__DIRECTION 1__: According to the essay on harsh vocals and faith, what role did the writer always have in youth group?
__DIRECTION 2__: Copy out the part of the essay on harsh vocals and faith starting with "I was always" and going on through "me to screaming.".

“Why would you waste your beautiful voice on that noise?”
I can’t tell you how many times I heard that one when I started practicing harsh vocals…
Any youth group kid in the contemporary church will tell you that they were exposed to all the greats in the CCM industry growing up. Tomlin. Hillsong. Casting Crowns. All the rest. However, growing up in a rock n’ roll household, I was also exposed to the other greats. Aerosmith. Queen. Ozzy. Kiss. Elton John. Living in a home where art could be art and I was free to express myself through it, I found my own greats. Underøath. Good Charlotte. Brand New. Looking back, there’s probably nothing I am more grateful for than my parents allowing truth to do its work in us naturally, especially through art. It is because of this that I found my best friends in rock bands who knew how to point me back to God. In fact, the secular music that I discovered was far more rich and nourishing to my faith than much of the contemporary worship that I heard in church.
Contrary to popular belief, the stories of life and relationship that I heard from these bands did not misguide me. Instead, they found me off my crooked paths and reminded me of what is good. Whether the lyrics were hopeful or agonizing, they always illuminated some truth through positive or negative space. I found God through reality and passionate art. It's the passion itself, the awareness of creation and culture that has God's fingerprint on it. The meaning. And if that's the case, then why do sacred and secular music even exist within the church? Music does not need to be played on Christian radio to be honest and useful in faith.
I was always the girl who led worship in youth group. I know that people didn’t necessarily like me because I was a spectacular vocalist or musician, but because I was emotional. When my voice cracked, it was most likely because I was crying. Since I was given the freedom to interact with art for art's sake, I intimately got to know the power of music and could allow it to take over me in a way that brought me face to face with the depth of my faith every single time. It’s this very quality that led me to screaming.

__MATERIAL__:
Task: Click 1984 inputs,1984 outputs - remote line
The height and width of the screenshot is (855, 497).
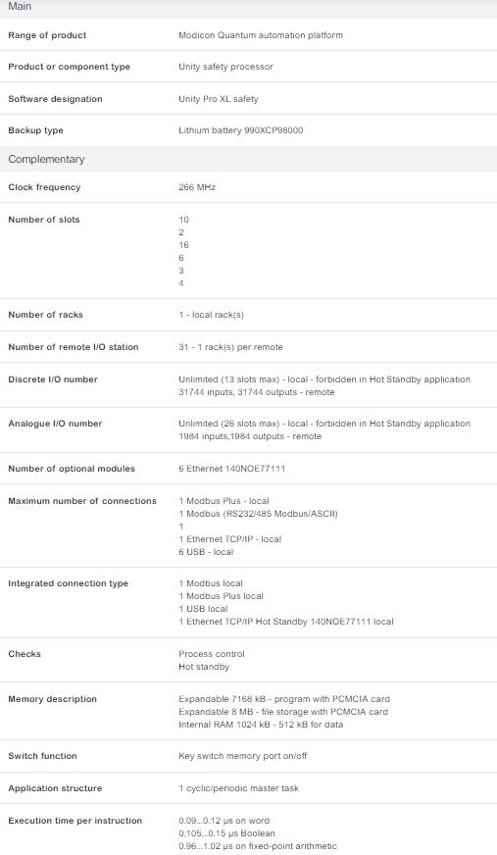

__OUTPUT 1__: The writer always led worship in youth group.

__OUTPUT 2__:
I was always the girl who led worship in youth group. I know that people didn’t necessarily like me because I was a spectacular vocalist or musician, but because I was emotional. When my voice cracked, it was most likely because I was crying. Since I was given the freedom to interact with art for art's sake, I intimately got to know the power of music and could allow it to take over me in a way that brought me face to face with the depth of my faith every single time. It’s this very quality that led me to screaming.